The Allahabad high court has granted police protection to an interfaith couple while asserting that nobody can interfere in the peaceful life of two adults residing together out of their own free will.
A Single Bench of Justice Saral Srivastava observed, -“The Court has repeatedly held that where the two individuals having attained the age of majority, are living together, nobody is entitled to interfere in their peaceful life.”
In this case, a Hindu woman claimed that she decided to follow the Muslim religion and as such, she willingly converted her religion. After conversion, the couple submitted, she solemnized marriage with her Muslim husband.
The 22-year-old woman and her 23-year-old husband said they were adults and furnished documents reflecting that they were born in 1998 and 1997, respectively. In the writ petitions, the woman said she decided to convert to Islam on her own will and later solemnised her marriage with the man. They sought protection from their family and no interference in their married life.

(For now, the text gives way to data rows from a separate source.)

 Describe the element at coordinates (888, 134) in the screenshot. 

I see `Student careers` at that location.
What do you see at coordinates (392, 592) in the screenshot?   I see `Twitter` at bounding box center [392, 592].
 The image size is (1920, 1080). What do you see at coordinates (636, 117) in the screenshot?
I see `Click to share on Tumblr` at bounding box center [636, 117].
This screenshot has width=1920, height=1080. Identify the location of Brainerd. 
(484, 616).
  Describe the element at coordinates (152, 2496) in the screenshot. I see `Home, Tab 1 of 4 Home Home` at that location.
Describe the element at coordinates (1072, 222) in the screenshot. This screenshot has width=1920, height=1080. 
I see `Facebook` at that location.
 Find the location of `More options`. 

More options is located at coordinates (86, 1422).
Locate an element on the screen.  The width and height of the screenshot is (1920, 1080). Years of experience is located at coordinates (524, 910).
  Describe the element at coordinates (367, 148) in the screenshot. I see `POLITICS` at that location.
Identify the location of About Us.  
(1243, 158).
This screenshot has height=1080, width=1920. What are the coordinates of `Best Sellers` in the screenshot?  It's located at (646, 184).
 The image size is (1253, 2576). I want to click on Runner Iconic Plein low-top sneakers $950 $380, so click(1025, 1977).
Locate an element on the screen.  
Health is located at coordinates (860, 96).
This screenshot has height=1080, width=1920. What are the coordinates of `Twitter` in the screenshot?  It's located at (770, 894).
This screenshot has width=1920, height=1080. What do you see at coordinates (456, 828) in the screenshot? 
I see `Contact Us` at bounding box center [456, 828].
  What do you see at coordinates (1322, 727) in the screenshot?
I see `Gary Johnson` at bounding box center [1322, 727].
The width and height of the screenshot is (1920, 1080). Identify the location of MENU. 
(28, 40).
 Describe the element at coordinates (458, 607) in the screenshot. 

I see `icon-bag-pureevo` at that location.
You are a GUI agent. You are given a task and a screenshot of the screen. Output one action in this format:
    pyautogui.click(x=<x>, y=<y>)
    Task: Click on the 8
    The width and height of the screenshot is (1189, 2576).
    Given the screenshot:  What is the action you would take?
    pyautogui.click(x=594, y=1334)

“Right To Choose A Partner Of Choice A Fundamental Right”: Allahabad High Court Says The Judgments Which Held “Conversion For The Purpose Of Marriage Only” Not Good Law.
In face of these submissions, Justice Srivastava ordered the Superintendent of Police, Bijnor to provide adequate protection to an inter-faith couple, if necessary, and fixed the matter for hearing on February 8. The Court also directed the husband to deposit a sum
of Rs. 3 Lakh in favour of her wife.
“This is a free and democratic country, and once a person becomes a major he or she can marry whosoever he/she likes. If the parents of the boy or girl do not approve of such inter-caste or inter-religious marriage the maximum they can do is that they can cut
off social relations with the son or the daughter, but they cannot give threats or commit or instigate acts of violence and cannot harass the person who undergoes such intercaste or inter-religious marriage,” the bench reiterated the observations made by the Supreme Court in Lata Singh v. State of UP, 2006 CrLJ 3312.
The Court also relied on Bhagwan Dass v. State (NCT of Delhi), (2011) 6 SCC 396, where the Apex Court had made strong observations against honour killings.
“In our opinion honour killings, for whatever reason, come within the category of the rarest of rare cases deserving death punishment. It is time to stamp out these barbaric, feudal practices which are a slur on our nation. This is necessary as a deterrent for such outrageous, uncivilised behaviour. All persons who are planning to perpetrate “honour” killings should know that the gallows await them,” the Top Court had said.